Known techniques for the preparation of many crystalline semiconductor materials allow substantial defects during the epitaxial growth process which may compromise device performance. For example, there presently exists a major problem with LEDs and lasers based upon selected crystalline InGaN alloys. In particular, devices prepared from InGaN alloys have low efficiency when the alloy is selected to emit light at wavelengths between approximately 500 nm and 600 nm, corresponding to what is known as the “green gap.” One possible cause of this efficiency problem is the material quality of InGaN alloys having a suitable bandgap for emission in this wavelength region. Suitable alloys may be degraded due to a tendency toward phase separation of the InGaN prepared by conventional techniques. One possibility for avoiding this serious problem is the epitaxial growth of lattice-matched InGaN alloys in which phase separation can be suppressed. Unfortunately, no suitable substrates for the lattice matched epitaxial growth of InGaN alloys having band gaps suitable for emission in the “green gap” are known.
A similar problem exists regarding other types of semiconductor devices. A device designer may desire a crystalline semiconductor layer having specific band gap or other characteristics. It may be determined that a specific semiconductor alloy will exhibit the desired characteristics. No suitable substrate exists however, for the lattice matched growth of high quality crystalline material having the desired characteristics. Alternatively, a suitable substrate may exist but be prohibitively expensive for large scale device preparation.

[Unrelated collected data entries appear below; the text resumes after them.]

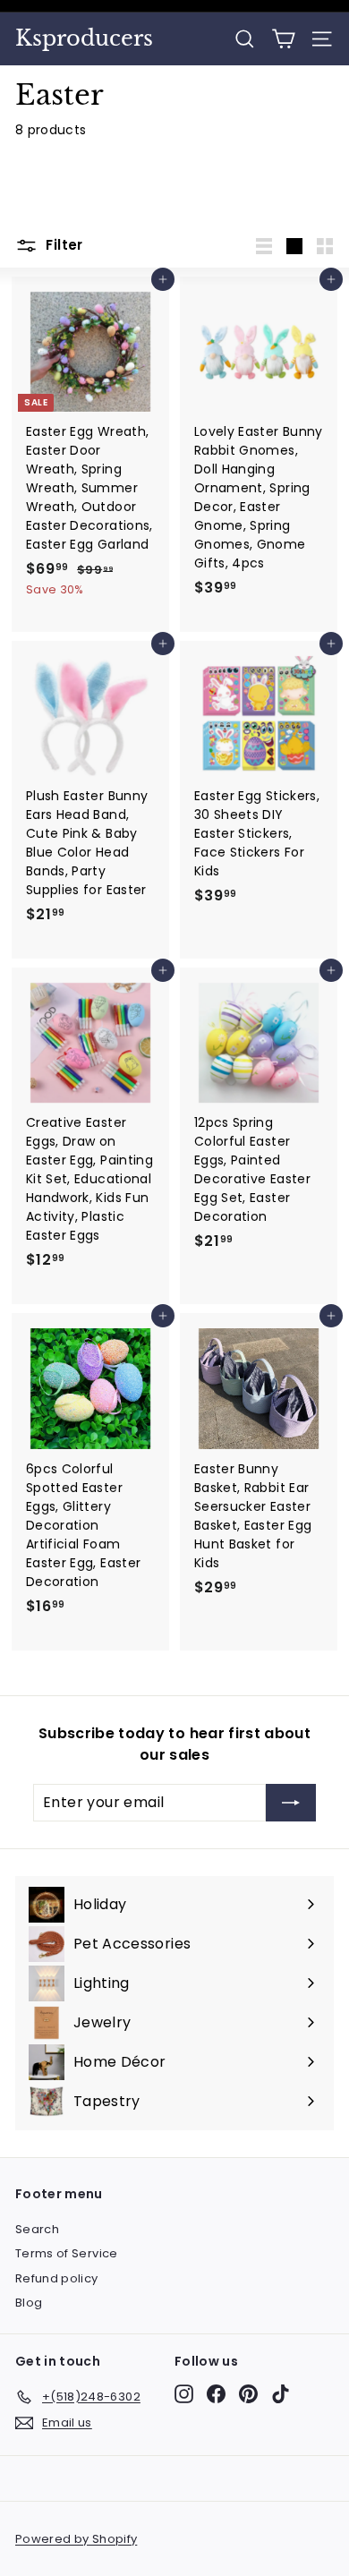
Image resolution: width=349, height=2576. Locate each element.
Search (37, 2229)
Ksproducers (84, 38)
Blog (28, 2302)
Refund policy (56, 2278)
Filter (62, 244)
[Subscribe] (291, 1802)
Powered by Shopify (76, 2538)
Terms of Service (66, 2253)
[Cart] (283, 39)
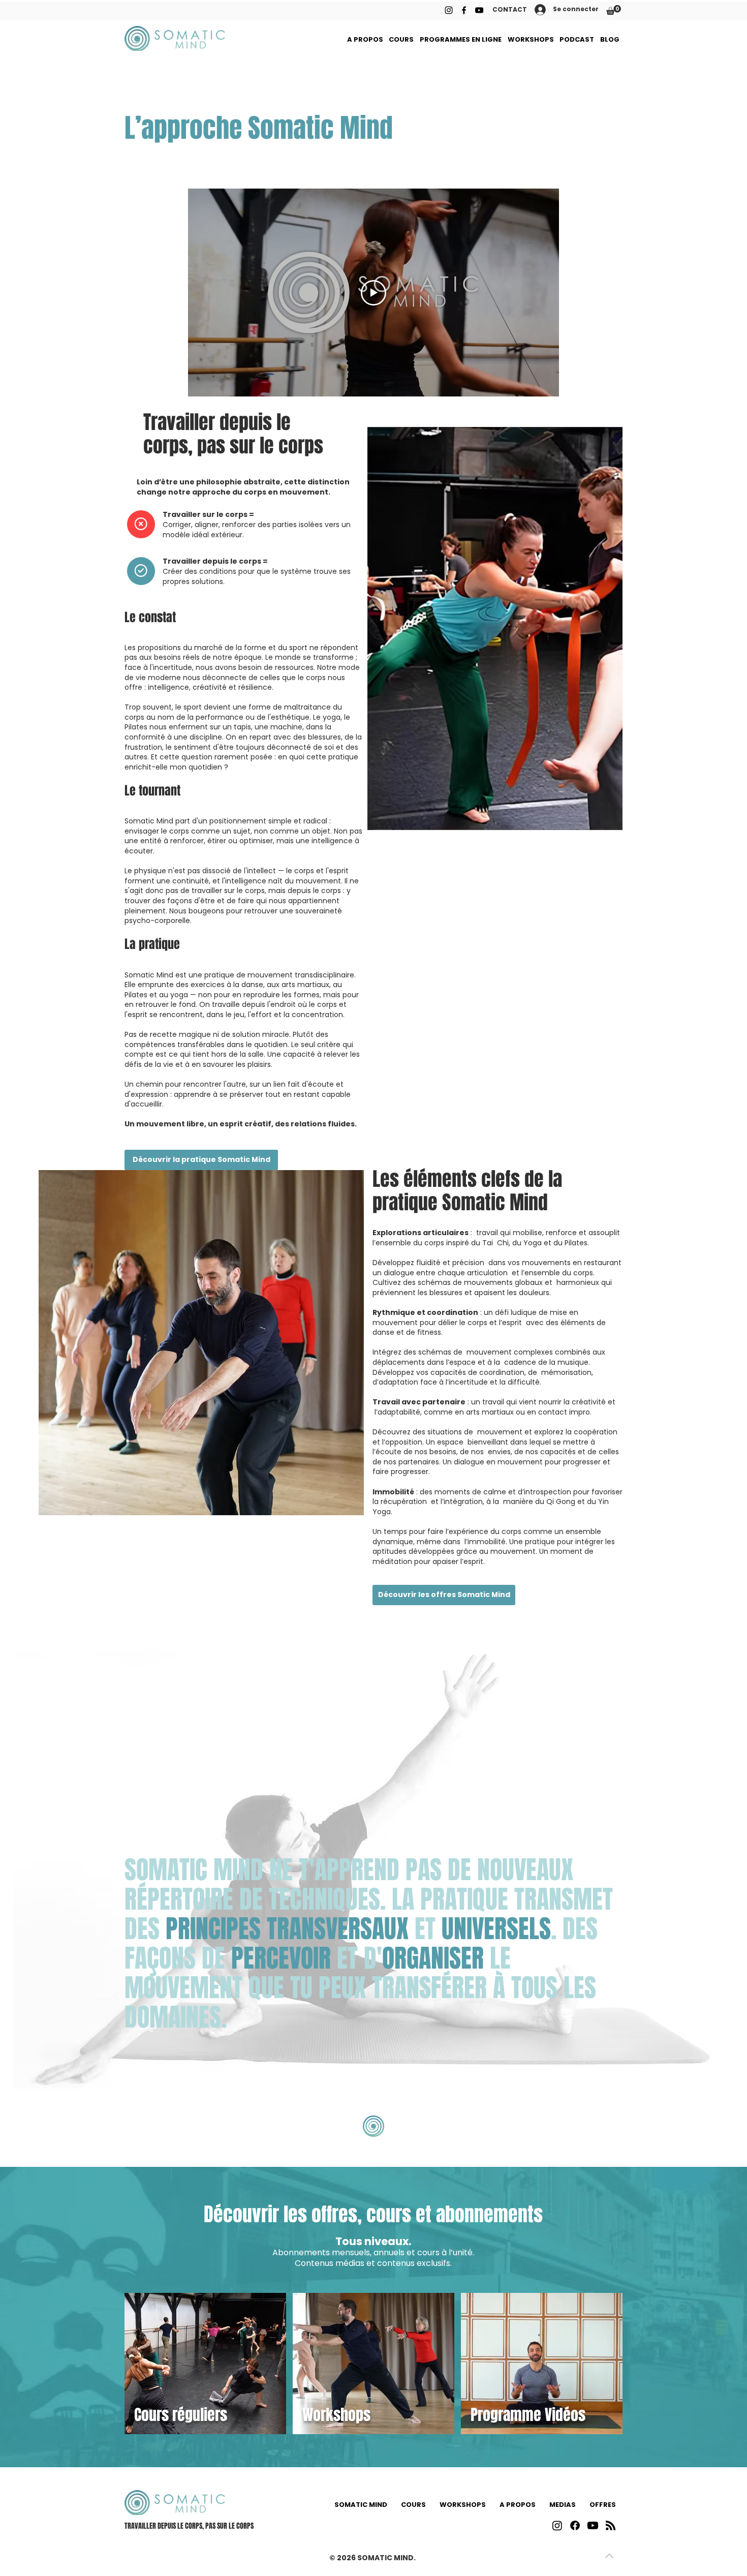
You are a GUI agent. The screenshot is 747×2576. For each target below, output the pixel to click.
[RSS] (610, 2525)
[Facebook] (464, 10)
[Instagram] (449, 10)
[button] (613, 10)
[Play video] (373, 292)
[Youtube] (592, 2525)
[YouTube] (479, 10)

For example, a significant obstacle to the widespread deployment of high efficiency, large surface area, semiconductor devices such as crystalline III-V multi junction photovoltaic cells is the extremely high cost of a suitable growth substrate. In particular, the cost of suitable quantities of single-crystal GaAs or Ge substrate can be prohibitive if the cells are prepared in quantity. Since the cost of a single crystal substrate is prohibitive, a III-V multi-junction cell may be based upon polycrystalline device layers. The inclusion of polycrystalline layers may however limit device performance.
To overcome the inefficiencies associated with polycrystalline layers, it is known in the prior art to fabricate large area, substantially crystalline, semiconductor devices beginning with a relatively inexpensive crystalline substrate which is not well lattice matched to the ultimate device layer. The fabrication of devices under these conditions typically involves several intermediate fabrication steps including the growth of several buffer layers between the substrate and the semiconductor alloy layer of interest. In particular, the need for nearly perfect lattice match between the final buffer layer and the active semiconductor layer may require a large number of buffer layers which are carefully graded to transition from the substrate lattice parameter to the lattice parameter of the active layer. This technique for obtaining an approximate lattice match between each sequentially applied layer is known as a “graded buffer layer” approach. With a graded buffer layer approach, the number of buffer layers that must be grown depends upon both the extent of lattice mismatch between the final active semiconductor layer and the substrate, and the extent of intermediate lattice mismatch which can be accepted.
Buffer layers may also be grown between the substrate and active layer to provide a chemical barrier. A chemical barrier may be needed to prevent diffusion of potentially contaminating elements from the dissimilar substrate into the semiconductor layer(s). The use of one or more buffer layers between the substrate and active semiconductor layer(s) may introduce fabrication problems. In addition, additional processing steps may increase overall device cost. Furthermore, the buffer layers themselves may introduce impurities, defects or strain issues which negatively affect device performance.
The embodiments disclosed herein are intended to overcome one or more of the limitations described above. The foregoing examples of the related art and limitations related therewith are intended to be illustrative and not exclusive. Other limitations of the related art will become apparent to those of skill in the art upon a reading of the specification and a study of the drawings.